What the task requires: Are you able to quote each entry exactly as written?

Stored data:
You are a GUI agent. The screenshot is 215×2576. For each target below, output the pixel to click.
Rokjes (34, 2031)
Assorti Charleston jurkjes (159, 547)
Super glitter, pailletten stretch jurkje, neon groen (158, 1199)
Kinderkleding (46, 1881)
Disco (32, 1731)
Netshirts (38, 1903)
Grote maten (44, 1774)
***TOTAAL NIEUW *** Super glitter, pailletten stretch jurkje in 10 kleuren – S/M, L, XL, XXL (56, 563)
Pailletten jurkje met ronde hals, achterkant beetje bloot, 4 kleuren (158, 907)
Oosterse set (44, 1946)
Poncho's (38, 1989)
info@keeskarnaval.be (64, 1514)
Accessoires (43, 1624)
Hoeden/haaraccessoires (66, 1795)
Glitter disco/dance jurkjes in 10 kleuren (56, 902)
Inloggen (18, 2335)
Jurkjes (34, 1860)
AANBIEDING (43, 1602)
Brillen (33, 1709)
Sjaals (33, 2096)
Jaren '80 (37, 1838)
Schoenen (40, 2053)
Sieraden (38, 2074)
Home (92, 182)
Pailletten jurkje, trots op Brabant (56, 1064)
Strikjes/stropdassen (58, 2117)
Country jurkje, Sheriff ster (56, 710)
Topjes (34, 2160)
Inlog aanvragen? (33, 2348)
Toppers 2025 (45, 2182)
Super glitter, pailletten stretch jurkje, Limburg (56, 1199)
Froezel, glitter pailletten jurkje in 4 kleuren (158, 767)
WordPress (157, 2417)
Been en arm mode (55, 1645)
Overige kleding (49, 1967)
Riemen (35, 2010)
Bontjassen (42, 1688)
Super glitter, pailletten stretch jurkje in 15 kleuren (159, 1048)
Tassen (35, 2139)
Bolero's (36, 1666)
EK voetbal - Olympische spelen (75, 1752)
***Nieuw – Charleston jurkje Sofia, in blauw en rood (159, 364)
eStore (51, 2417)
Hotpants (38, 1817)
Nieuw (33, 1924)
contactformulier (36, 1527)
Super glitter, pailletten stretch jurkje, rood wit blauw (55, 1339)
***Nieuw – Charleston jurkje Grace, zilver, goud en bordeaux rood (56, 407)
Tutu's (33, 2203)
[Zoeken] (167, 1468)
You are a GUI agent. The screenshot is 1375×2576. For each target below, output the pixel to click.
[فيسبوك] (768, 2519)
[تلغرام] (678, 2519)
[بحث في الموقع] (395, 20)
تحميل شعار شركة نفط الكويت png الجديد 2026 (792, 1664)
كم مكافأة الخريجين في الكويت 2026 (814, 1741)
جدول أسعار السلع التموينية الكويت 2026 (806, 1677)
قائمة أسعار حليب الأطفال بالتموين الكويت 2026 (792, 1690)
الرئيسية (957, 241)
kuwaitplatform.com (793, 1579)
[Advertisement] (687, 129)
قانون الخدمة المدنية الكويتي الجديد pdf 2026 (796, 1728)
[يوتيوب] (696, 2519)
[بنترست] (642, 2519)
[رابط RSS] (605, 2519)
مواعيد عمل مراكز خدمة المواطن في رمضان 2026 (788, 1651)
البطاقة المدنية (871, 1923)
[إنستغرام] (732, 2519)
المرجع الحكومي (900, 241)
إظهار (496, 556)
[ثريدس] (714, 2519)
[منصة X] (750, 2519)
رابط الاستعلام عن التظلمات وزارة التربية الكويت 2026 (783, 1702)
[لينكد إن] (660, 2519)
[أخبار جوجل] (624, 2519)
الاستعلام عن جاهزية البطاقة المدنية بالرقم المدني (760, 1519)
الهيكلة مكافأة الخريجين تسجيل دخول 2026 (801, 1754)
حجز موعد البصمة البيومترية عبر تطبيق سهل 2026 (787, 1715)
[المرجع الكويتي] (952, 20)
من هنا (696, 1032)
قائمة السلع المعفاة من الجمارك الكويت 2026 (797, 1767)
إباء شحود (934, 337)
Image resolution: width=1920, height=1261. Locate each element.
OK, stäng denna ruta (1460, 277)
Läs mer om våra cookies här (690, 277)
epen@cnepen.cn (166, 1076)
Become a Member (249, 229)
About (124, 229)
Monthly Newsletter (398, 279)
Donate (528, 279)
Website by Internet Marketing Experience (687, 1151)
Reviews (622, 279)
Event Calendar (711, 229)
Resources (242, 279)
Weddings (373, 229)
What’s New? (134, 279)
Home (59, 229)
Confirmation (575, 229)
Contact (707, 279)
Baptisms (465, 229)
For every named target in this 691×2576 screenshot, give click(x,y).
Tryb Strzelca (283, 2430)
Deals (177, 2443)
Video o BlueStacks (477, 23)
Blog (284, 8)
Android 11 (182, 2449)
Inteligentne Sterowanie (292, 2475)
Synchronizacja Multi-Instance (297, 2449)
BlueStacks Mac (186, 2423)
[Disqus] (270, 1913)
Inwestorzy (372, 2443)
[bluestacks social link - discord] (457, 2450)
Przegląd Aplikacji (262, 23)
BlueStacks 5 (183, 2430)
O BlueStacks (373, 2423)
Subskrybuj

Answer to this task:
You are a GUI agent. The screenshot is 215×2576. For each target below, output the pixel to click.
Rokjes (34, 2031)
Assorti Charleston jurkjes (159, 547)
Super glitter, pailletten stretch jurkje, neon groen (158, 1199)
Kinderkleding (46, 1881)
Disco (32, 1731)
Netshirts (38, 1903)
Grote maten (44, 1774)
***TOTAAL NIEUW *** Super glitter, pailletten stretch jurkje in 10 kleuren – S/M, L, XL, XXL (56, 563)
Pailletten jurkje met ronde hals, achterkant beetje bloot, 4 kleuren (158, 907)
Oosterse set (44, 1946)
Poncho's (38, 1989)
info@keeskarnaval.be (64, 1514)
Accessoires (43, 1624)
Hoeden/haaraccessoires (66, 1795)
Glitter disco/dance jurkjes in 10 kleuren (56, 902)
Inloggen (18, 2335)
Jurkjes (34, 1860)
AANBIEDING (43, 1602)
Brillen (33, 1709)
Sjaals (33, 2096)
Jaren '80 (37, 1838)
Schoenen (40, 2053)
Sieraden (38, 2074)
Home (92, 182)
Pailletten jurkje, trots op Brabant (56, 1064)
Strikjes/stropdassen (58, 2117)
Country jurkje, Sheriff ster (56, 710)
Topjes (34, 2160)
Inlog aanvragen? (33, 2348)
Toppers 2025 (45, 2182)
Super glitter, pailletten stretch jurkje, Limburg (56, 1199)
Froezel, glitter pailletten jurkje in 4 kleuren (158, 767)
WordPress (157, 2417)
Been en arm mode (55, 1645)
Overige kleding (49, 1967)
Riemen (35, 2010)
Bontjassen (42, 1688)
Super glitter, pailletten stretch jurkje in 15 kleuren (159, 1048)
Tassen (35, 2139)
Bolero's (36, 1666)
EK voetbal - Olympische spelen (75, 1752)
***Nieuw – Charleston jurkje Sofia, in blauw en rood (159, 364)
eStore (51, 2417)
Hotpants (38, 1817)
Nieuw (33, 1924)
contactformulier (36, 1527)
Super glitter, pailletten stretch jurkje, rood wit blauw (55, 1339)
***Nieuw – Charleston jurkje Grace, zilver, goud en bordeaux rood (56, 407)
Tutu's (33, 2203)
[Zoeken] (167, 1468)
You are a GUI agent. The screenshot is 1375×2576. For each target below, output the pixel to click.
[فيسبوك] (768, 2519)
[تلغرام] (678, 2519)
[بحث في الموقع] (395, 20)
تحميل شعار شركة نفط الكويت png الجديد 2026 (792, 1664)
كم مكافأة الخريجين في الكويت 2026 (814, 1741)
جدول أسعار السلع التموينية الكويت 2026 (806, 1677)
قائمة أسعار حليب الأطفال بالتموين الكويت 2026 (792, 1690)
الرئيسية (957, 241)
kuwaitplatform.com (793, 1579)
[Advertisement] (687, 129)
قانون الخدمة المدنية الكويتي الجديد pdf 2026 (796, 1728)
[يوتيوب] (696, 2519)
[بنترست] (642, 2519)
[رابط RSS] (605, 2519)
مواعيد عمل مراكز خدمة المواطن في رمضان 2026 (788, 1651)
البطاقة المدنية (871, 1923)
[إنستغرام] (732, 2519)
المرجع الحكومي (900, 241)
إظهار (496, 556)
[ثريدس] (714, 2519)
[منصة X] (750, 2519)
رابط الاستعلام عن التظلمات وزارة التربية الكويت 2026 (783, 1702)
[لينكد إن] (660, 2519)
[أخبار جوجل] (624, 2519)
الاستعلام عن جاهزية البطاقة المدنية بالرقم المدني (760, 1519)
الهيكلة مكافأة الخريجين تسجيل دخول 2026 (801, 1754)
حجز موعد البصمة البيومترية عبر تطبيق سهل 2026 (787, 1715)
[المرجع الكويتي] (952, 20)
من هنا (696, 1032)
قائمة السلع المعفاة من الجمارك الكويت 2026 (797, 1767)
إباء شحود (934, 337)
Image resolution: width=1920, height=1261. Locate each element.
OK, stäng denna ruta (1460, 277)
Läs mer om våra cookies här (690, 277)
epen@cnepen.cn (166, 1076)
Become a Member (249, 229)
About (124, 229)
Monthly Newsletter (398, 279)
Donate (528, 279)
Website by Internet Marketing Experience (687, 1151)
Reviews (622, 279)
Event Calendar (711, 229)
Resources (242, 279)
Weddings (373, 229)
What’s New? (134, 279)
Home (59, 229)
Confirmation (575, 229)
Contact (707, 279)
Baptisms (465, 229)
For every named target in this 691×2576 screenshot, give click(x,y).
Tryb Strzelca (283, 2430)
Deals (177, 2443)
Video o BlueStacks (477, 23)
Blog (284, 8)
Android 11 (182, 2449)
Inteligentne Sterowanie (292, 2475)
Synchronizacja Multi-Instance (297, 2449)
BlueStacks Mac (186, 2423)
[Disqus] (270, 1913)
Inwestorzy (372, 2443)
[bluestacks social link - discord] (457, 2450)
Przegląd Aplikacji (262, 23)
BlueStacks 5 (183, 2430)
O BlueStacks (373, 2423)
Subskrybuj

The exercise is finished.